A rough high-level overview of the design is given below
More or less, I have followed basic CUDA terminology
The DCR reads user inputs, setting the number of blocks and threads to process.
The dispatcher sends 'blocks' to each multiprocessor.
Each multiprocessor, in this basic GPU, can handle only n(cores) threads at a time. So warp size is is n(cores).
Both data and program memory have, in general, more consumers than channels. We need controllers to hold requests in buffer.
An extremely rough high-level design for the memory controller, omitting some key parts (most importantly registers holding the lengths of the buffers which are used in the combinational logic)

Instructions are 16 bits long and are given as below. This needs more work.
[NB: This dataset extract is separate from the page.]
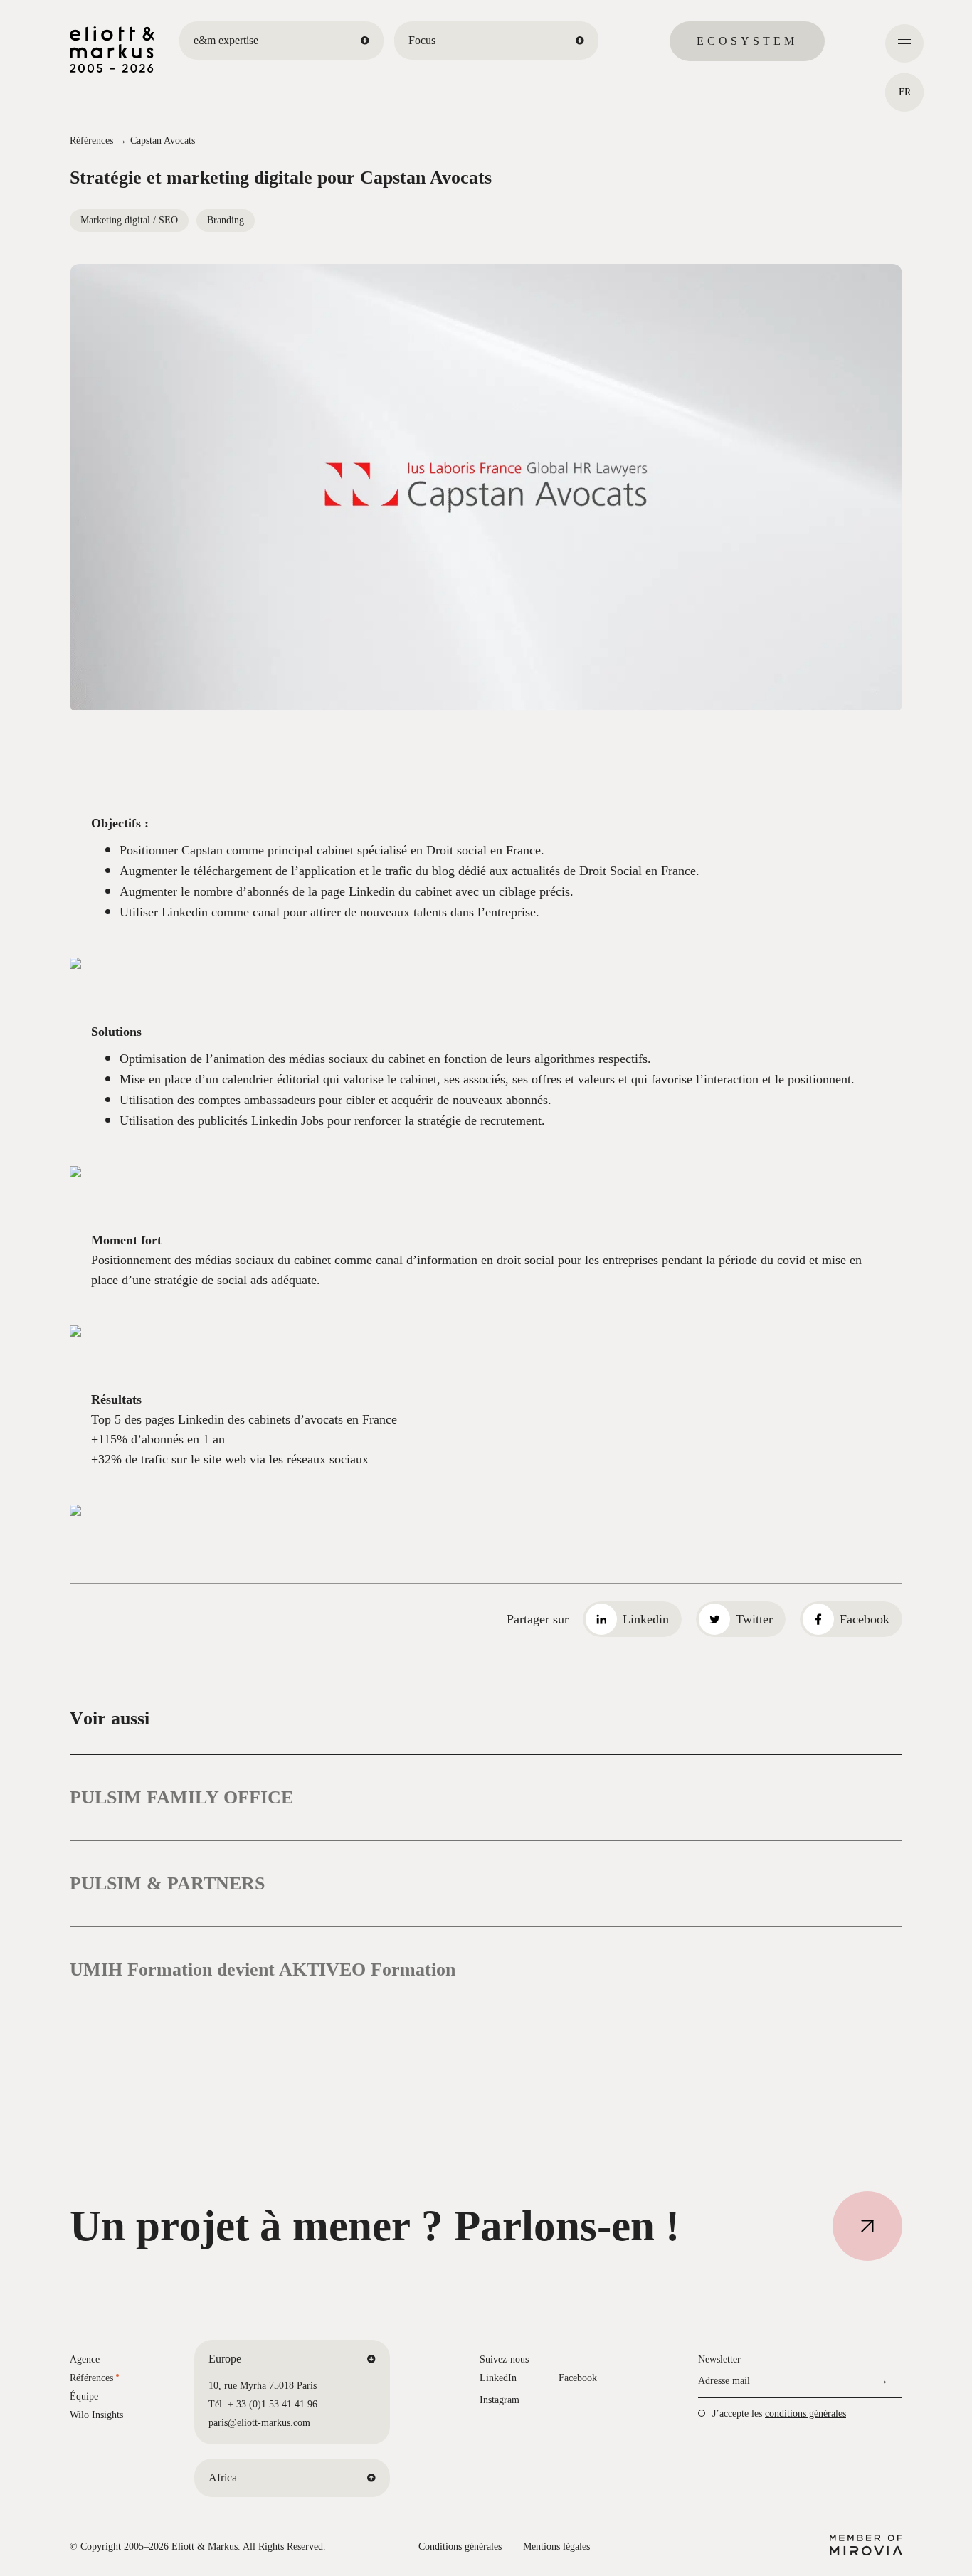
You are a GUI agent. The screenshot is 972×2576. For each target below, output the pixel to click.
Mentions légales (556, 2546)
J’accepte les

| Mnemonic | Encoding | Interpretation |
|---|---|---|
| NOP | 0000 xxxx xxxx xxxx |
Program counter PC -> PC + 1 |
| BRNZP | 0001 nzpx iiii iiii |
If nzp is satisfied, PC -> iiii iiii (8-bit immediate line value) |
| CMP | 0010 xxxx ssss tttt |
Set the NZP register the value of the comparison between the values in ssss and tttt registers |
| ADD | 0011 dddd ssss tttt |
Register Rd -> Rs + Rt |
| SUB | 0100 dddd ssss tttt |
Register Rd -> Rs - Rt |
| MUL | 0101 dddd ssss tttt |
Register Rd -> Rs * Rt |
| DIV | 0110 dddd ssss tttt |
Register Rd -> Rs / Rt |
| LDR | 0111 dddd ssss xxxx |
Register Rd -> Mem[Rs] |
| STR | 1000 xxxx ssss tttt |
Memory Mem[Rs] -> Rt |
| CONST | 1001 dddd iiii iiii |
Register Rd -> immediate |
| BAND | 1010 dddd ssss tttt |
Register Rd -> Rs & Rt |
| BOR | 1011 dddd ssss tttt |
Register Rd -> Rs | Rt |
| BXOR | 1100 dddd ssss tttt |
Register Rd -> Rs ^ Rt |
| BNOT | 1101 dddd ssss xxxx |
Register Rd -> ~Rs |
| RET | 1111 xxxx xxxx xxxx |
Return (end) |
Above, the scheduler sets the FSM state of the SM, fetcher retreives the program line from the memory controller, and the decoder parses these instructions and sets the control signals for the RF, ALU, LSU and PC/NZP in the core. The multiple PCNZPs are in fact redundant in this implementation, as I have not designed for threads with in a block for to be able to diverge. This should be an easy addition.
TODO: increase size of memory and registers. Far too small.